Barack Obama se ha metido en el bolsillo a los 215.000 alemanes congregados en la Siegelsäule, la Columna de la Victoria en el parque Tiergarten.
La mayoría eran jóvenes y querían alimentarse del carisma del primer aspirante de raza negra a presidir la Casablanca.
Fueron 25 minutos muy intensos, llenos de aplausos, en un lugar emblemático, cargado de buenas vibraciones.
Junto a la Siegelsäule se celebra cada verano el Love Parade. Y en ese céntrico parque berlinés ha comenzado a gestarse la obamanía germana.
Era la primera parada europea del candidato demócrata después de viajar a Afganistán, Irak e Israel. Una puesta en escena muy bien escogida. Ronald Reagan y John Fitzgerald Kennedy ya sabían que para conquistar Europa hay que comenzar por Berlín.
En su discurso Barack Obama ha hilvanado una petición de hermandad entre Europa y Estados Unidos para llevar la estabilidad a Afganistán y confrontar otras amenazas, desde el cambio climático hasta la proliferación nuclear.
Obama, consciente del distanciamiento entre Europa y Estados Unidos, sobre todo en lo relativo a política exterior, ha insistido en fomentar la cooperación entre ambas potencias. "Esto no es una elección, sino la única forma para avanzar". Este mensaje ha sido televisado en directo por varias cadenas alemanas, tanto públicas como privadas.
Derribar los muros del siglo XXI
Barack quería dejar claro a la vieja Europa que “no podemos estar divididos”. Según el demócrata, "el mayor peligro de todos es permitir que nuevos muros nos dividan". "Hay que derribar los nuevos muros que se han erigido desde la Guerra Fría, los muros contra inmigrantes o entre musulmanes, judíos y cristianos".
"Ahora es el momento de construir nuevos puentes a los largo del planeta, tan fuertes como el que nos une a través del Atlántico", es su propuesta.
La guerra, un asunto delicado
Hace tiempo que Washington reclama más compromiso a Berlín en Afganistán, pero Ángela Merkel ha hecho oídos sordos. Se niega a enviar más tropas, así como a desplegar al conflictivo sur a algunos de los 3.500 soldados que mantiene en el seguro norte.
Consciente de que la sociedad alemana es alérgica a las guerras, Obama ha sabido llevarse el gato al agua: "Nadie quiere guerras.

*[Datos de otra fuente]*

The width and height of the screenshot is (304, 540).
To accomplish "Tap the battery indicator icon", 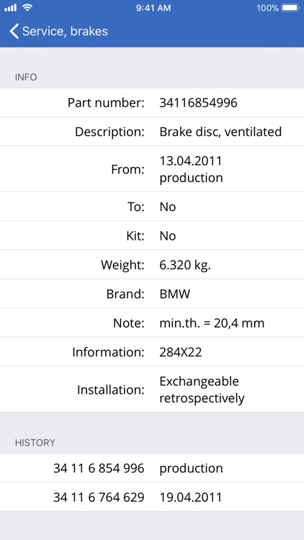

Reconozco que hay enormes dificultades en Afganistán. Pero mi país y el vuestro han apostado para que la primera misión de la OTAN fuera de las fronteras europeas sea un éxito".
"Para la gente de Afganistán, y por nuestra propia seguridad, se debe completar el trabajo. Estados Unidos no puede hacer esto solo", ha dicho.
Los asistentes a éste discurso arrancaron en aplausos varias veces. Aunque la prensa alemana como el rotativo die Welt ya advertía del populismo de Obama, éste ha sabido cautivar a los berlineses.